PROVIDED RECORDS →

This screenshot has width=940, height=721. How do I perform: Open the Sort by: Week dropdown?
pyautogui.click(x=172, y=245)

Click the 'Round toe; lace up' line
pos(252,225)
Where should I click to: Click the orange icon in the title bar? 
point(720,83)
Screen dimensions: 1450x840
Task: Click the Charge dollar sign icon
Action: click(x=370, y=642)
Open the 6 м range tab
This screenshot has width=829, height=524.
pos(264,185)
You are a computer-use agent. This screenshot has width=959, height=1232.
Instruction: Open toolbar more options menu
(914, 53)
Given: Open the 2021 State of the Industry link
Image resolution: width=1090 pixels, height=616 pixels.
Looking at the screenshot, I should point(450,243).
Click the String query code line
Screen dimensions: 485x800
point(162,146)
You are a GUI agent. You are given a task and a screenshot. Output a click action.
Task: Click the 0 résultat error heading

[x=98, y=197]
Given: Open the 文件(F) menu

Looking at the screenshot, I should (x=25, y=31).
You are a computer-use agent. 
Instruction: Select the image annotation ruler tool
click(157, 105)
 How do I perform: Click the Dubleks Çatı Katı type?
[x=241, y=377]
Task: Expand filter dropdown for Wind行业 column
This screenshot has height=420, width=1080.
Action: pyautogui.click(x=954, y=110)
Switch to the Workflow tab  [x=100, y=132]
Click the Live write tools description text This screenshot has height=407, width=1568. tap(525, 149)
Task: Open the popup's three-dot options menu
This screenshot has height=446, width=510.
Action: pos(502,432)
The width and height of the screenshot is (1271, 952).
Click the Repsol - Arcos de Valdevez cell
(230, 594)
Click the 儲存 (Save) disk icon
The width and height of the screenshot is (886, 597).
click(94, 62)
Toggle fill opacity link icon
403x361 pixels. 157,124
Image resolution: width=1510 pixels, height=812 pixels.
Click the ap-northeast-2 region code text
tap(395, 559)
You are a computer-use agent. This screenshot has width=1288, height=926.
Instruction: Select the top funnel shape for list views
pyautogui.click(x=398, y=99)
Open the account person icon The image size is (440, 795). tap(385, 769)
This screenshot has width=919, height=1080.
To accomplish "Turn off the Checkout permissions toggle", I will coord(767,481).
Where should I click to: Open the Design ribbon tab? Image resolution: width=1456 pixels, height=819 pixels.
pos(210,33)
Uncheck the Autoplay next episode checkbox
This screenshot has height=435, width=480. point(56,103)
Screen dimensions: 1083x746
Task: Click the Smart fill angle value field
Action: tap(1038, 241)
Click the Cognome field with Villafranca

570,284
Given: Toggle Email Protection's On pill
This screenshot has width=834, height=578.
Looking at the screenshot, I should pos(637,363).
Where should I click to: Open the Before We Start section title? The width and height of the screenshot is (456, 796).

TASK STATEMENT → Beginning at the line above with "has width=959, height=1232." and finishing at the line with "Given: Open the 2021", return each line exactly and return nothing else.

SOLUTION FOR THIS EXERCISE →
You are a computer-use agent. This screenshot has width=959, height=1232.
Instruction: Open toolbar more options menu
(914, 53)
Given: Open the 2021 State of the Industry link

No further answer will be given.